Mobile TV is not your folks' TV

The intersection of two of the 20th century's most transforming technologies — the mobile phone and television — doesn’t mean that mobile TV is TV.

While the end product is a TV-like moving picture, that's where the similarity ends. If we look back to the advent of mass-market television in the 1940s, the model of moving-picture entertainment was movies, and for home entertainment was radio. But once the moving picture moved into the living room, the medium quickly developed its own forms and customary uses.

Television is more intimate and casual than movies; remember, it was the replacement for the big radio in the living room, which itself replaced story-telling and reading aloud around the fireplace. It was a large stationary piece of furniture that whole families watched in groups at set times. When a choice of channels became available, whole families fought over which program to watch as a group. And television was, and still is, irremediably connected to the couch, casual clothing and kicking back. Those dynamics gave birth to new dramatic forms and news program formats.

Mobile TV is a horse of another color. It’s on the go, dressed for public contact and associated with public venues — the seats in vehicles and workplaces, and all the spaces in between. It’s the medium of public spaces and nooks, and cracks and crannies in time; it’s spontaneous, not planned; it’s opportunistic, not routine; it’s two way, not one way; it’s portable, not stationary; it’s active, not passive.

As the technical difficulties presented by the mobile TV device as a receiver dissolve, its space and place in our culture will bloom its own forms of production, delivery, content and consumption that will look very different than the ecosystem that surrounds conventional television.

The user experience will also mix up content from many sources — Web, broadcast, on-demand, pay-per-view, music, chat, shopping — and the experience and behavior it fosters will look very different from television’s passive viewing model.

Viewers' idea of what should come out of a mobile TV will be shaped by what they expect the mobile device to do, and what they do with it. And they just don’t think about mobile TV as a television first, but as a phone, computer, a thing that reaches out and connects to a multiplicity of interactive networks. It’s something you use, not something you watch or listen to. It’s something you call things up on — people, information, and entertainment.
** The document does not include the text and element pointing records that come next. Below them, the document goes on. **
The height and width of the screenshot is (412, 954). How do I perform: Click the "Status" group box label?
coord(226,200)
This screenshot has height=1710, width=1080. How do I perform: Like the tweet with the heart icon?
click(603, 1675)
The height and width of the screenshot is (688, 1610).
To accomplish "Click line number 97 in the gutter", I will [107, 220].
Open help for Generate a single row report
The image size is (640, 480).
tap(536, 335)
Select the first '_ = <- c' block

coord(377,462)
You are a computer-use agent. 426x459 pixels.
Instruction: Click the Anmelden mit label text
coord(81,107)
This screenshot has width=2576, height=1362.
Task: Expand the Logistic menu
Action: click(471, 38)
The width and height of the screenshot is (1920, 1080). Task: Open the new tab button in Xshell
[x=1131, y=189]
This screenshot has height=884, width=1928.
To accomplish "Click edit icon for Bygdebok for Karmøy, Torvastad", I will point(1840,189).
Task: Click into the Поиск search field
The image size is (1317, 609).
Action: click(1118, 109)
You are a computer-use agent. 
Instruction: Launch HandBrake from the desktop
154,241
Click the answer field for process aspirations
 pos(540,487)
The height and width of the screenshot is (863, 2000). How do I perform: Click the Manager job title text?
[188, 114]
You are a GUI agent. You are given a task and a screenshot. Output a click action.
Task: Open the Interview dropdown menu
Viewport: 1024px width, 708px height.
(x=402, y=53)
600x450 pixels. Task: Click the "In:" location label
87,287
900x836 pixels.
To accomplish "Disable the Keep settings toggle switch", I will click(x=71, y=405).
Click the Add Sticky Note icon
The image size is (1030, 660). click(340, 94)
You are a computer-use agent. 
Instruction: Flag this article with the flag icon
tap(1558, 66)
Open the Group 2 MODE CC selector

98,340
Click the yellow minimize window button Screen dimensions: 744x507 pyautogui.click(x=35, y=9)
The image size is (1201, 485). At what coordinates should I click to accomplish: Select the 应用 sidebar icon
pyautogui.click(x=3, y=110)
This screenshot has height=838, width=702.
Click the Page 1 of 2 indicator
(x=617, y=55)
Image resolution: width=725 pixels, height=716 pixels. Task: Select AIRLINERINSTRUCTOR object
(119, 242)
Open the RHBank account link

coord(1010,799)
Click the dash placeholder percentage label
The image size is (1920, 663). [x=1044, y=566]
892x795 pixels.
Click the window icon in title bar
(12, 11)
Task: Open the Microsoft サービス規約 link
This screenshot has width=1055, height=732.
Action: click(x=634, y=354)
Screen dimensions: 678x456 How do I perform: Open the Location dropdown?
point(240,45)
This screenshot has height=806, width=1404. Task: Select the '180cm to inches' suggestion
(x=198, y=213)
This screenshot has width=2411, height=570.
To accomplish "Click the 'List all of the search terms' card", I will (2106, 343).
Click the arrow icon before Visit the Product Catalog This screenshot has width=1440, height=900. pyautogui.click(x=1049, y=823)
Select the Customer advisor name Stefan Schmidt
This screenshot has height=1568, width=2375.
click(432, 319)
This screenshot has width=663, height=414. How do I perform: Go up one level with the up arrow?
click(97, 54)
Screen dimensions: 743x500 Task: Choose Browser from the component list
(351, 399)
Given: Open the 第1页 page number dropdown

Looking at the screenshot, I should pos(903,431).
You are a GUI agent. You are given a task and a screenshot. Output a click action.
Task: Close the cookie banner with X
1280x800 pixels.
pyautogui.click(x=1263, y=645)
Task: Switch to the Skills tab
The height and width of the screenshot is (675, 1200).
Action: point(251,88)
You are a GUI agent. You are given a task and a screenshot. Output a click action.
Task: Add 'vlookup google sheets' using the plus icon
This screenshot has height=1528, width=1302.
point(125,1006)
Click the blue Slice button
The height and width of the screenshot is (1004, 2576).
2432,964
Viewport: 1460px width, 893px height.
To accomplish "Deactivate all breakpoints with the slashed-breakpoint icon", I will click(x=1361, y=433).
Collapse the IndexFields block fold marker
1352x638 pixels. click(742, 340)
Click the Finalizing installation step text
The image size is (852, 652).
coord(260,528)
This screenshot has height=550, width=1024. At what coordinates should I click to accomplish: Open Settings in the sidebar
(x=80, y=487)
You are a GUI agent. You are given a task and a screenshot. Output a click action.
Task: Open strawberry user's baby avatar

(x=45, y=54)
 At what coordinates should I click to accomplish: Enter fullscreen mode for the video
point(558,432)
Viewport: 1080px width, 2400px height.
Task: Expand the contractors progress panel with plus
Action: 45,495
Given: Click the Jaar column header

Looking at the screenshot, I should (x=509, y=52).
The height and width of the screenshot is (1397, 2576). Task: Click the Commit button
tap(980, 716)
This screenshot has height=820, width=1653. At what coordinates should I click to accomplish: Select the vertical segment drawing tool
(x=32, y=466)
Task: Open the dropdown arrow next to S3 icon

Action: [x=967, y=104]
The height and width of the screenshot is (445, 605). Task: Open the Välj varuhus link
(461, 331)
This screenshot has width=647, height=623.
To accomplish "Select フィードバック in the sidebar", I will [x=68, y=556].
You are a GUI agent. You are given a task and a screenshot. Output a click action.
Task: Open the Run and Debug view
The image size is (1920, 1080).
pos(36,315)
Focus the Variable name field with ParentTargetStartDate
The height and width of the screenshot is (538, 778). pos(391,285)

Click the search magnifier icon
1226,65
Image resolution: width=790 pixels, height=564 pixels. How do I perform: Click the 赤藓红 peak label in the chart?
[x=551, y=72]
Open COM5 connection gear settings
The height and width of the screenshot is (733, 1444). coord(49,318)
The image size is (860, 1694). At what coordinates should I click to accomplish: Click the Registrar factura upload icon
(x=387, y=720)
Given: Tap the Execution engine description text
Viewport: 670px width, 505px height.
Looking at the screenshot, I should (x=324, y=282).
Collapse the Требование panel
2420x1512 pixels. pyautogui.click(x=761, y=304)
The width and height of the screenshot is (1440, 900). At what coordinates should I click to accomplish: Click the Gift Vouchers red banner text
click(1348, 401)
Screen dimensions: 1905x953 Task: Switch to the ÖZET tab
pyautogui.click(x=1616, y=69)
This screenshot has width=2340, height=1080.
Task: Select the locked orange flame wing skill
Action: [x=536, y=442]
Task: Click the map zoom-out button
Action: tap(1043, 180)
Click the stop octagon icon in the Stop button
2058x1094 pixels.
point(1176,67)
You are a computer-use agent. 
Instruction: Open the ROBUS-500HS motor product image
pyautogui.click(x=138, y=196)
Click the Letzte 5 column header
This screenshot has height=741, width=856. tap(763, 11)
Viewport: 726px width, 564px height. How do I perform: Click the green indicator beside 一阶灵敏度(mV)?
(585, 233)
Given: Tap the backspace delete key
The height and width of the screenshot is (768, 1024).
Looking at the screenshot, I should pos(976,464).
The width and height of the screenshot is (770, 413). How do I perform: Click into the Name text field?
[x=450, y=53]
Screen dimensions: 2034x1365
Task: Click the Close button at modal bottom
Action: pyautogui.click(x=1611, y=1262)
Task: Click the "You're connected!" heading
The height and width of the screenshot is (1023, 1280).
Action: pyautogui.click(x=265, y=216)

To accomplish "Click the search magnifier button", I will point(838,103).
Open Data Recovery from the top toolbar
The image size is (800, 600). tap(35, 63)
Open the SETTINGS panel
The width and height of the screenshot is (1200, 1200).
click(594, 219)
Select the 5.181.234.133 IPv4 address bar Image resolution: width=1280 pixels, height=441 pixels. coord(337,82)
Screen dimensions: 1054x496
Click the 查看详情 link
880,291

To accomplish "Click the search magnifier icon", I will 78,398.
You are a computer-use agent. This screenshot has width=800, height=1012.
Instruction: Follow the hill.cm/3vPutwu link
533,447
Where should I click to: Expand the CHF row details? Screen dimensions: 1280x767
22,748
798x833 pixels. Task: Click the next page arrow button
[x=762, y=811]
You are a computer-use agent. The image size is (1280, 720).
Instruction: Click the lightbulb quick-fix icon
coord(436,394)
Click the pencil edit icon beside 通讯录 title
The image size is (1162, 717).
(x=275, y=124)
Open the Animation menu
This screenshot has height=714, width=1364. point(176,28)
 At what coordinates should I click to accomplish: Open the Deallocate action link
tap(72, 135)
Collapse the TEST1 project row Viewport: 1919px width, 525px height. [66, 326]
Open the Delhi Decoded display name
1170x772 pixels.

We turned on the radio and listened, and we expected to turn on the television and listen and watch. We pick up a phone to communicate — and increasingly, to write notes, find things, listen to music and buy things. So, too, we’ll hit the TV button on the handset and expect to interact in some way. For the generations growing up today, content is content is content. It would surprise them not to be able to get anything and everything on whatever device is in their hands.

None of this should be surprising a century after the invention of the telephone, radio, movies and television. But industry experts suffer from the same myopia as National Broadcasting Company President M.H. Aylesworth 80 years ago. In a February 5, 1928, “New York Times” story, “Radio Pictures for the Home,” Aylesworth opined that the value proposition of "illustrated radio" (aka television) would be allowing "our vast radio audience to see the artists who broadcast, just before or after the broadcast." He sure got that right, didn't he?